Choosing from the library of commercially available porphyrins she keeps in the lab, "I can screen 96 porphyrin variants at a time to look for affinity for the targets that I'm interested in." Adding a coordinated metal can further increases reactivity.
The photocatalysis happens under any light conditions; but, says White, "more blue is better." Without light, the system will eventually stop. "However, you can pass a current through the materials to restart catalysis." And it doesn't have to be a lot. "We're only using 9 volt batteries."
White's materials are class-specific. "So if I design a material that will bind organophosphonate pesticides, it will also bind sarin and VX [nerve agents] and compounds with a similar structure." She's made sorbent-porphyrin materials for a range of targets, including nerve agents, blister agents (like mustard gas), and nitroenergetics (explosives, like TNT).

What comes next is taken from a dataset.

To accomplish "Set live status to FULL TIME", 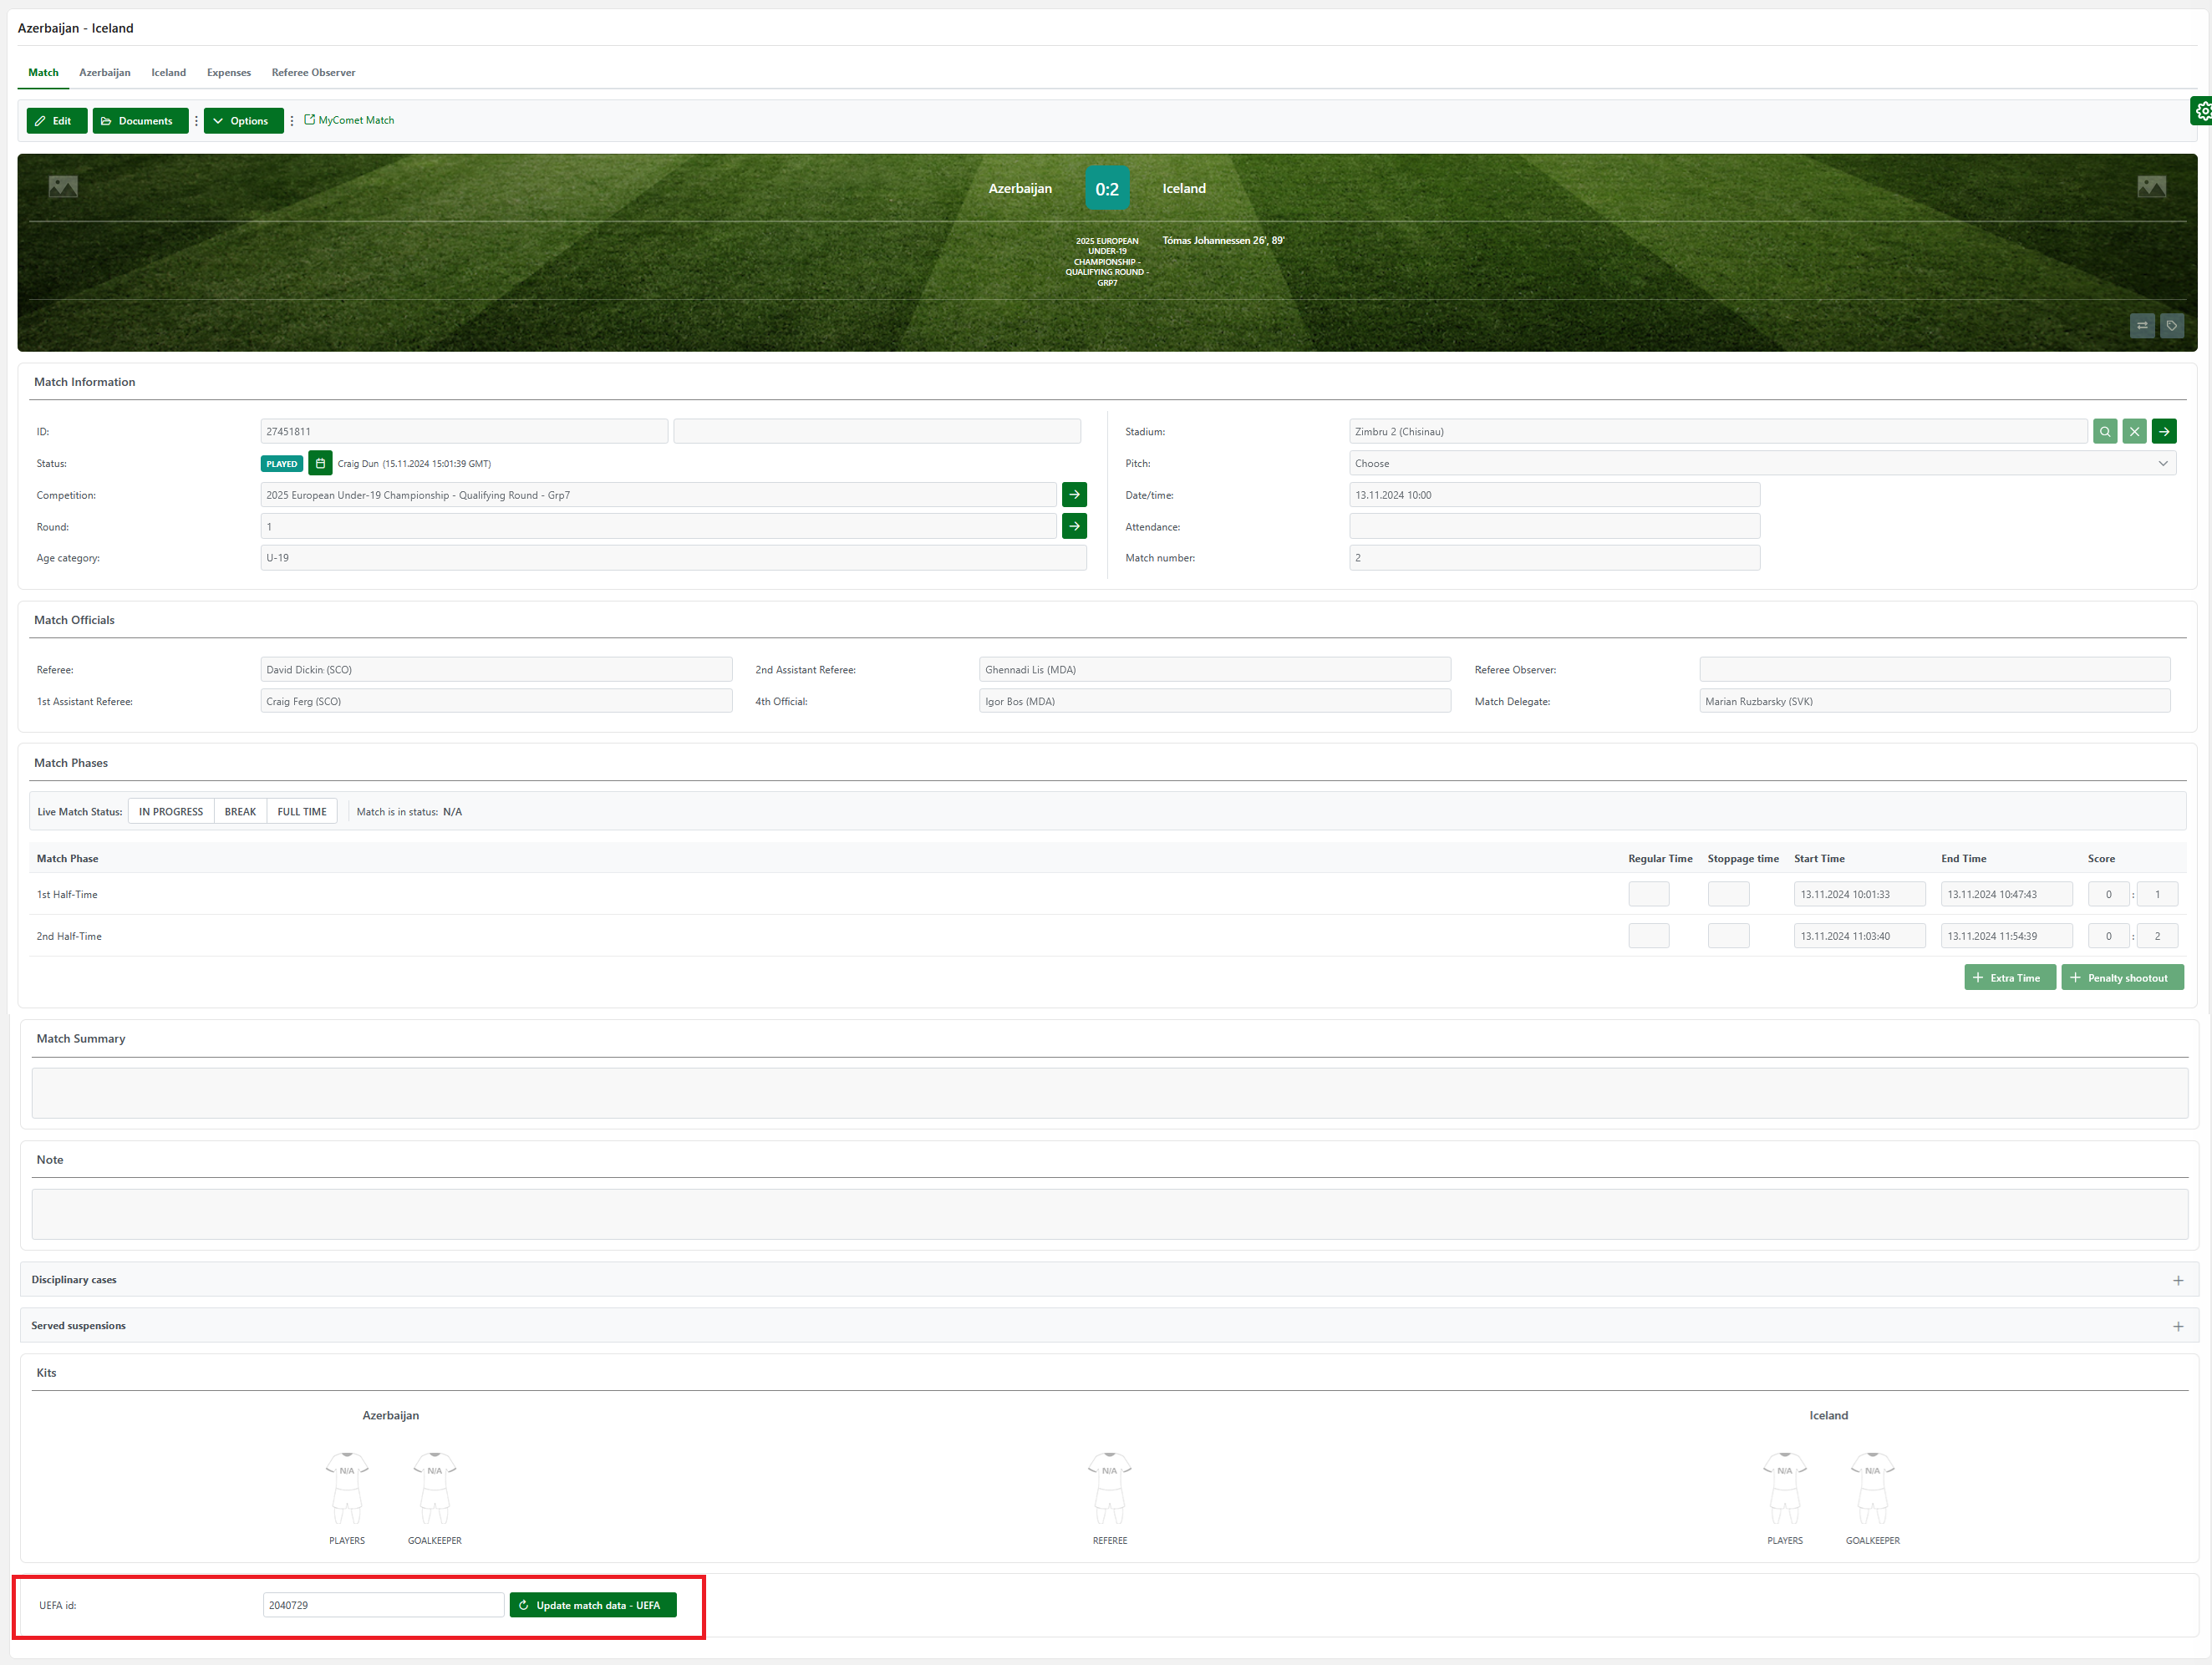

She's also made them for toxic industrial chemical (TIC)/toxic industrial material (TIM) targets, as listed by the Department of Defense (DoD) Chemical and Biological Defense Program TIC/TIM Task Force and for first responders by the National Institute of Standards and Technology (NIST). "Industrial waste products in stack gases fall into this class of targets," she says.
"The risk of something is assessed based on how bad it would be if you were exposed to it and how likely it would be that someone could initiate that attack." As an example, "You could breathe some ammonia, you probably do it when you clean your house," says White, "but if you breathe more it can make your lungs uncomfortable, it can start to cause damage to you, and it's really easy for people to get their hands on." VX may be more dangerous; but it's also harder to make and less stable to move around.

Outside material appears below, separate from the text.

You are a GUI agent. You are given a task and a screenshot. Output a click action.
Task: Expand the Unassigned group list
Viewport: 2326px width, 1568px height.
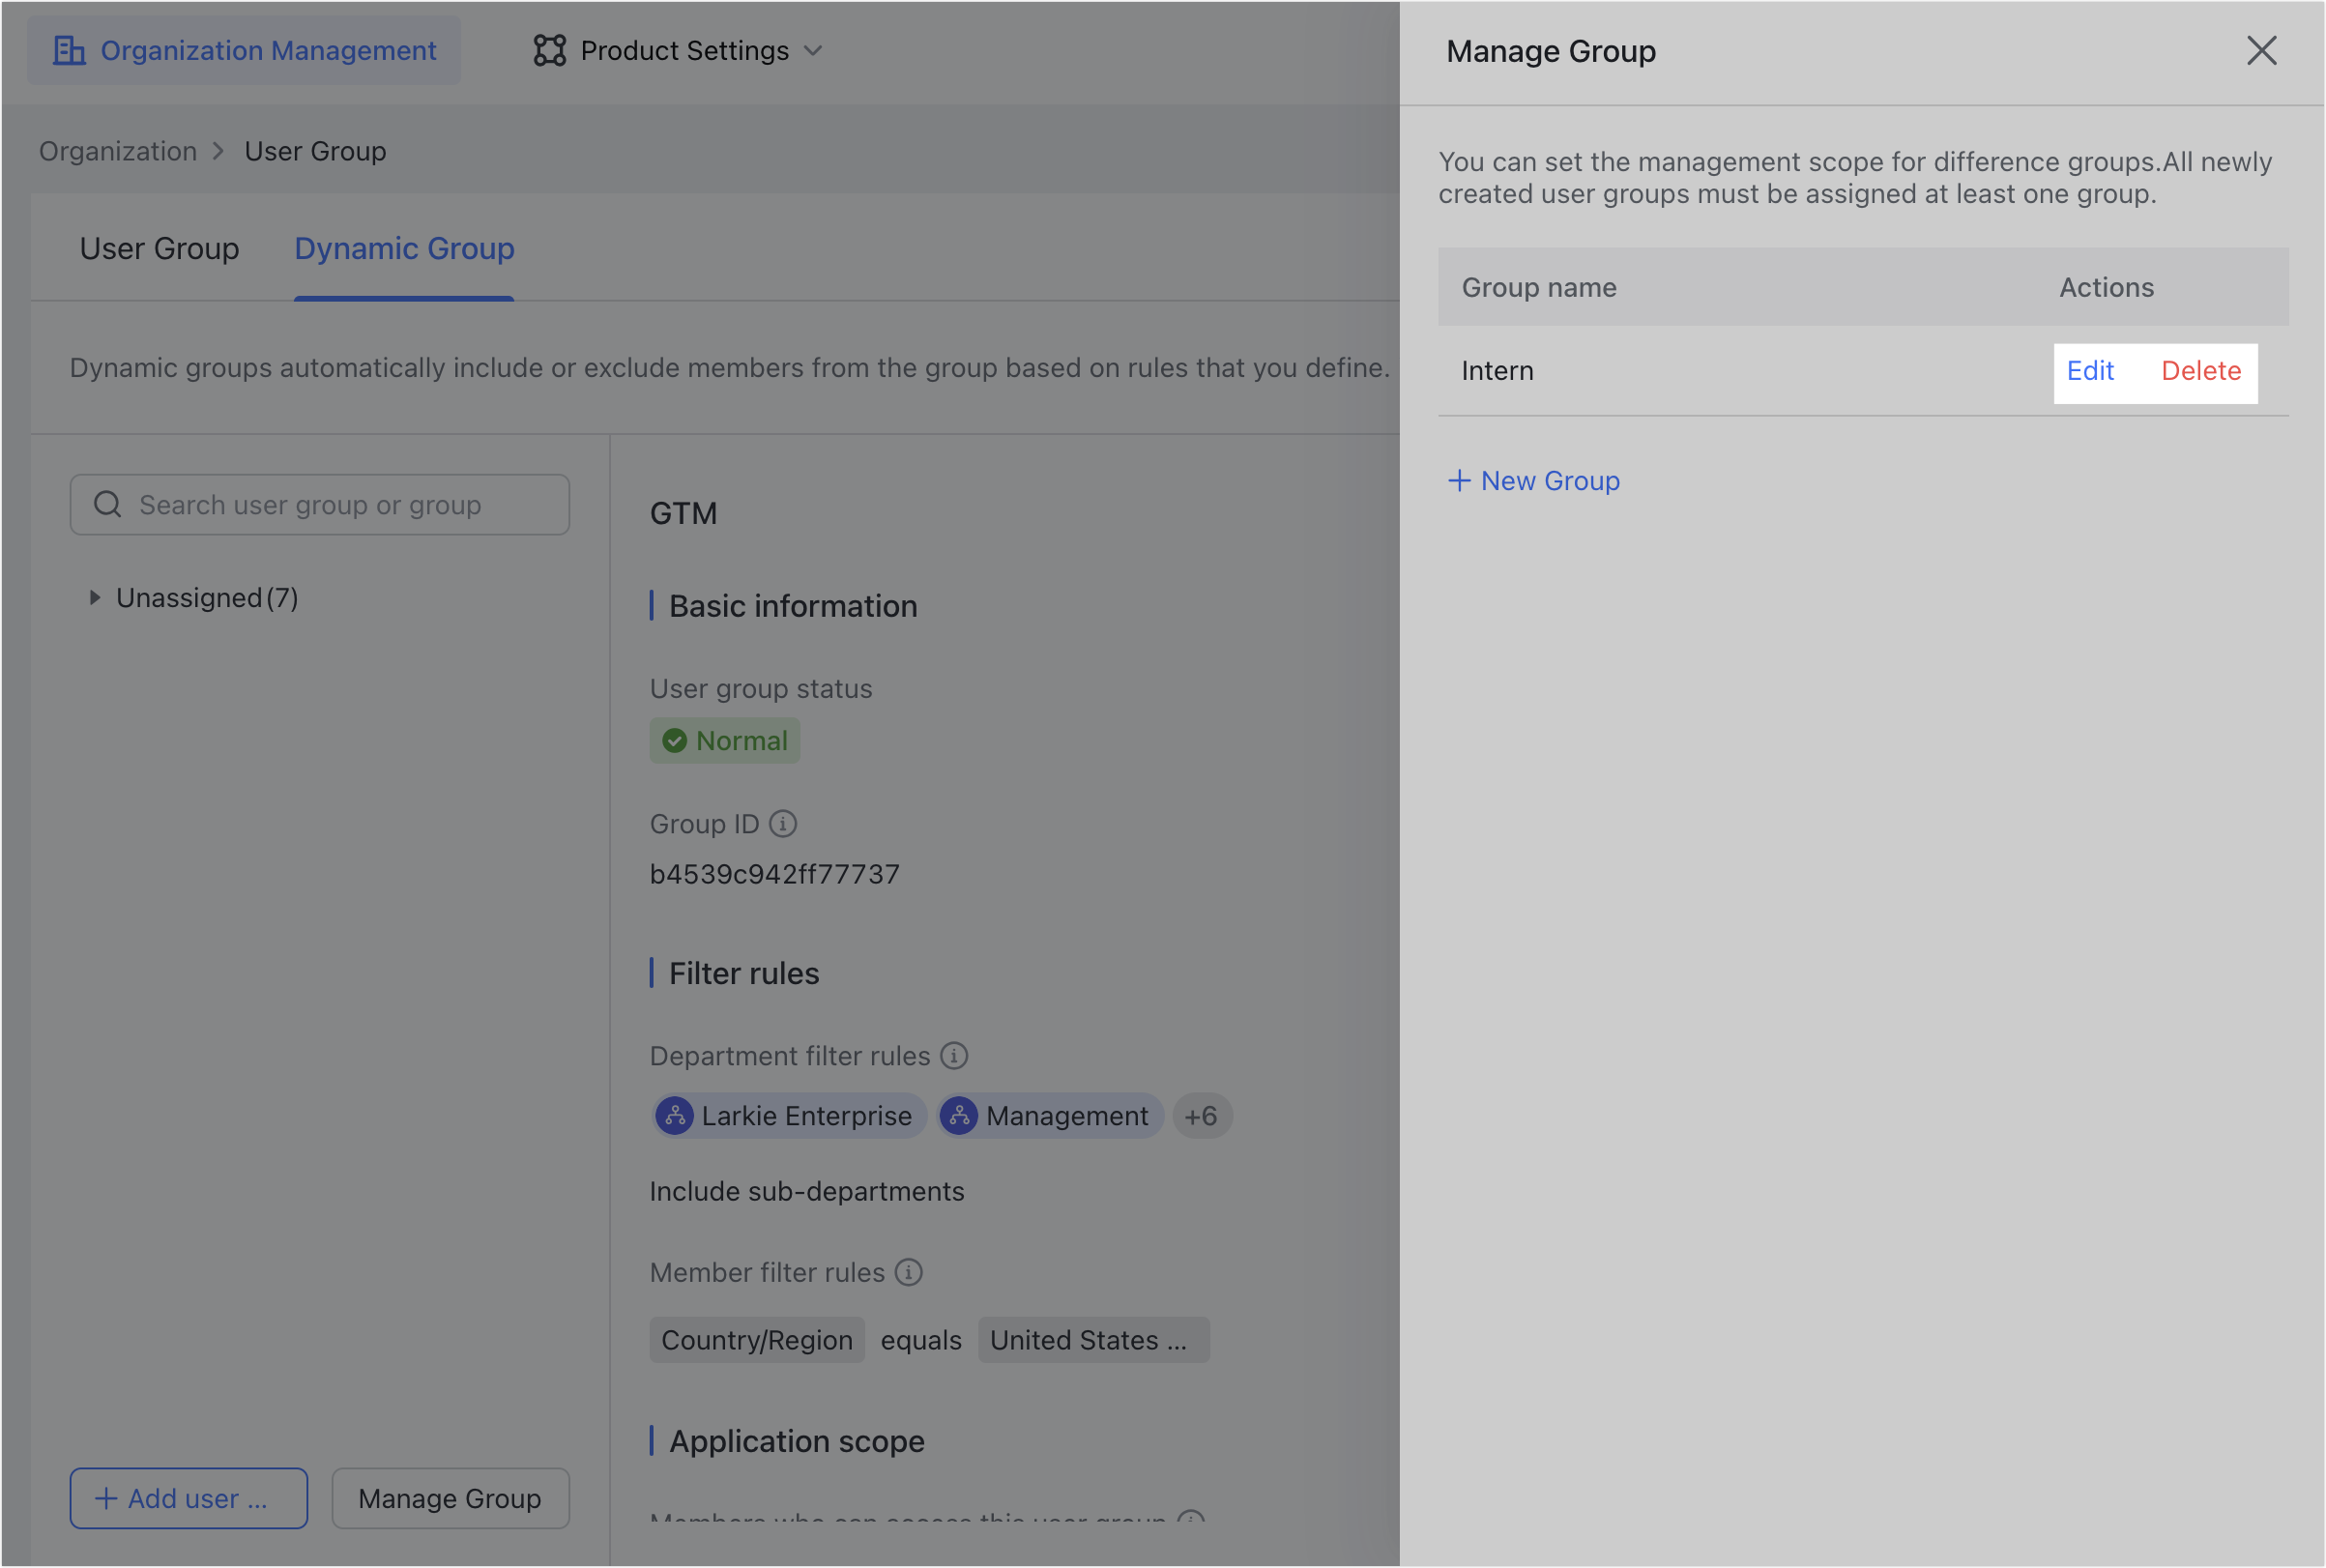[95, 597]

White continues to expand the types of targets against which she can defend with a class-specifically designed material. DoD calls emerging threats non-traditional agents. She has the agility, expertise, and resources to ever evolve our defenses. "There's always a new threat. I know how to make materials, I know what they're going to behave like."
White's PhD is in photonics from Oklahoma State, and she's been at NRL since she came as a postdoc in 2004. She credits both the culture and access to federal funding across a wide variety of research areas for her achievements. "The culture at NRL is fantastic, because we all loosely interact within divisions and across divisions." She's also quick to say she's never felt, as a young woman in science, any kind of disadvantage. "If you look at my division, we are more than 50 percent female. It's a special division."
Recently, White began a project to purify biodiesel. "There's been a big push recently within the Navy to switch to alternative fuels," she says. The Navy and Marine Corps already run ships and jets on biofuel blends. But part of the expense of biofuel is due to the purification process.
White's already shown she can capture nitroenergetics from water. Her idea is to do something similar to purify biodiesel: "To design sorbents to capture the things out of the slurry that impact stability and cold weather performance." Her concept would be more efficient, and reduce waste water associated with the washing process.
"In three years," she says, by the time the project's funding has ended, "I hope to have been able to demonstrate that I can take unprocessed biodiesel and capture out the things that need to be captured so that it will pass the [American Society for Testing and Materials] standard."